* Your instructions: Every entry, exactly as given, must be retyped.

* Records supplied:
━━━━━━━━━━━━━━━━━━━━
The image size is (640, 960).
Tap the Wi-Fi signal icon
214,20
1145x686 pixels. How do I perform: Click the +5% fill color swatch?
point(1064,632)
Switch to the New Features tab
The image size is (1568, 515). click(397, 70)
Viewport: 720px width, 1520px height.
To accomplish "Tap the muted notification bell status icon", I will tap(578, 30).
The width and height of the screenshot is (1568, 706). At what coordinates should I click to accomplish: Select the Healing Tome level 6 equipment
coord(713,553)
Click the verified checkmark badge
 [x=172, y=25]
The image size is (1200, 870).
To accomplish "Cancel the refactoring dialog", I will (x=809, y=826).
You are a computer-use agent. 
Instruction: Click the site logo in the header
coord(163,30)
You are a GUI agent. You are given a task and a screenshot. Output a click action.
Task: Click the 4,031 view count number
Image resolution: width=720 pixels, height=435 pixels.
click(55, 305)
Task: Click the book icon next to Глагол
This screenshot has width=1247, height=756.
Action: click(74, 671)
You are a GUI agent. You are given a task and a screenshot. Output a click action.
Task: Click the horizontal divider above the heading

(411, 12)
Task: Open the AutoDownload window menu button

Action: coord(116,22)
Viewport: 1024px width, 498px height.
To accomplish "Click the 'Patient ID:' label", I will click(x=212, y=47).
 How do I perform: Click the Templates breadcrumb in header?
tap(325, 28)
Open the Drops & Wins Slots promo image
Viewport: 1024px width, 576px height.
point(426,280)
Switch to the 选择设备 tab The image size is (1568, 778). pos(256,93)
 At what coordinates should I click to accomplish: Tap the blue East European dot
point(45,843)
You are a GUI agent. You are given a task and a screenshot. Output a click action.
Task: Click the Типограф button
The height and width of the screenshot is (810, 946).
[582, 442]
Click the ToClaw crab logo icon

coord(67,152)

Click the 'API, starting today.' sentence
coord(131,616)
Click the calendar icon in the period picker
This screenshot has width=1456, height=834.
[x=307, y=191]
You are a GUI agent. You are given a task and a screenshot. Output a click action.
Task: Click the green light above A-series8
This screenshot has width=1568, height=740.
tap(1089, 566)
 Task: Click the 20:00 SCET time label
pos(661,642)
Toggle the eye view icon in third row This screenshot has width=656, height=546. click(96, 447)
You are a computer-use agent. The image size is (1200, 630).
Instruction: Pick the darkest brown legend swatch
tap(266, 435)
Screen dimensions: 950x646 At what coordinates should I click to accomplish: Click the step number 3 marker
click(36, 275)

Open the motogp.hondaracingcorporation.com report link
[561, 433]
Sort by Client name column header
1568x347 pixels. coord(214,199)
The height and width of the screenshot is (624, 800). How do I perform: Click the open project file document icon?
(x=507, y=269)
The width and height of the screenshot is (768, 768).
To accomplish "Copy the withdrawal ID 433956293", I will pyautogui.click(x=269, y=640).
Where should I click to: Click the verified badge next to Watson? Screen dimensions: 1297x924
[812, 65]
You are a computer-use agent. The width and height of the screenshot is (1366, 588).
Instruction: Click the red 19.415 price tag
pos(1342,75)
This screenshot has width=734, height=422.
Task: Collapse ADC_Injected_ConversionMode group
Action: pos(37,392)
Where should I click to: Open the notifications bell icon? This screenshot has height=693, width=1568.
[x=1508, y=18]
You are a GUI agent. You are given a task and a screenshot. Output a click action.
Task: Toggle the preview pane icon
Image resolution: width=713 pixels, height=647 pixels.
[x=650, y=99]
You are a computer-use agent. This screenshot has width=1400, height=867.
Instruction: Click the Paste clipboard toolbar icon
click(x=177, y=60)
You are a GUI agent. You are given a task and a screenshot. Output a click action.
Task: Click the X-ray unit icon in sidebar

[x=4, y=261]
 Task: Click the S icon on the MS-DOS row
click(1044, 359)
━━━━━━━━━━━━━━━━━━━━
* Answer to this exercise:
The image size is (640, 960).
Tap the Wi-Fi signal icon
214,20
1145x686 pixels. How do I perform: Click the +5% fill color swatch?
point(1064,632)
Switch to the New Features tab
The image size is (1568, 515). click(397, 70)
Viewport: 720px width, 1520px height.
To accomplish "Tap the muted notification bell status icon", I will tap(578, 30).
The width and height of the screenshot is (1568, 706). At what coordinates should I click to accomplish: Select the Healing Tome level 6 equipment
coord(713,553)
Click the verified checkmark badge
 [x=172, y=25]
The image size is (1200, 870).
To accomplish "Cancel the refactoring dialog", I will (x=809, y=826).
You are a computer-use agent. 
Instruction: Click the site logo in the header
coord(163,30)
You are a GUI agent. You are given a task and a screenshot. Output a click action.
Task: Click the 4,031 view count number
Image resolution: width=720 pixels, height=435 pixels.
click(55, 305)
Task: Click the book icon next to Глагол
This screenshot has width=1247, height=756.
Action: click(74, 671)
You are a GUI agent. You are given a task and a screenshot. Output a click action.
Task: Click the horizontal divider above the heading

(411, 12)
Task: Open the AutoDownload window menu button

Action: coord(116,22)
Viewport: 1024px width, 498px height.
To accomplish "Click the 'Patient ID:' label", I will click(x=212, y=47).
 How do I perform: Click the Templates breadcrumb in header?
tap(325, 28)
Open the Drops & Wins Slots promo image
Viewport: 1024px width, 576px height.
point(426,280)
Switch to the 选择设备 tab The image size is (1568, 778). pos(256,93)
 At what coordinates should I click to accomplish: Tap the blue East European dot
point(45,843)
You are a GUI agent. You are given a task and a screenshot. Output a click action.
Task: Click the Типограф button
The height and width of the screenshot is (810, 946).
[582, 442]
Click the ToClaw crab logo icon

coord(67,152)

Click the 'API, starting today.' sentence
coord(131,616)
Click the calendar icon in the period picker
This screenshot has width=1456, height=834.
[x=307, y=191]
You are a GUI agent. You are given a task and a screenshot. Output a click action.
Task: Click the green light above A-series8
This screenshot has width=1568, height=740.
tap(1089, 566)
 Task: Click the 20:00 SCET time label
pos(661,642)
Toggle the eye view icon in third row This screenshot has width=656, height=546. click(96, 447)
You are a computer-use agent. The image size is (1200, 630).
Instruction: Pick the darkest brown legend swatch
tap(266, 435)
Screen dimensions: 950x646 At what coordinates should I click to accomplish: Click the step number 3 marker
click(36, 275)

Open the motogp.hondaracingcorporation.com report link
[561, 433]
Sort by Client name column header
1568x347 pixels. coord(214,199)
The height and width of the screenshot is (624, 800). How do I perform: Click the open project file document icon?
(x=507, y=269)
The width and height of the screenshot is (768, 768).
To accomplish "Copy the withdrawal ID 433956293", I will pyautogui.click(x=269, y=640).
Where should I click to: Click the verified badge next to Watson? Screen dimensions: 1297x924
[812, 65]
You are a computer-use agent. The width and height of the screenshot is (1366, 588).
Instruction: Click the red 19.415 price tag
pos(1342,75)
This screenshot has width=734, height=422.
Task: Collapse ADC_Injected_ConversionMode group
Action: pos(37,392)
Where should I click to: Open the notifications bell icon? This screenshot has height=693, width=1568.
[x=1508, y=18]
You are a GUI agent. You are given a task and a screenshot. Output a click action.
Task: Toggle the preview pane icon
Image resolution: width=713 pixels, height=647 pixels.
[x=650, y=99]
You are a computer-use agent. This screenshot has width=1400, height=867.
Instruction: Click the Paste clipboard toolbar icon
click(x=177, y=60)
You are a GUI agent. You are given a task and a screenshot. Output a click action.
Task: Click the X-ray unit icon in sidebar

[x=4, y=261]
 Task: Click the S icon on the MS-DOS row
click(1044, 359)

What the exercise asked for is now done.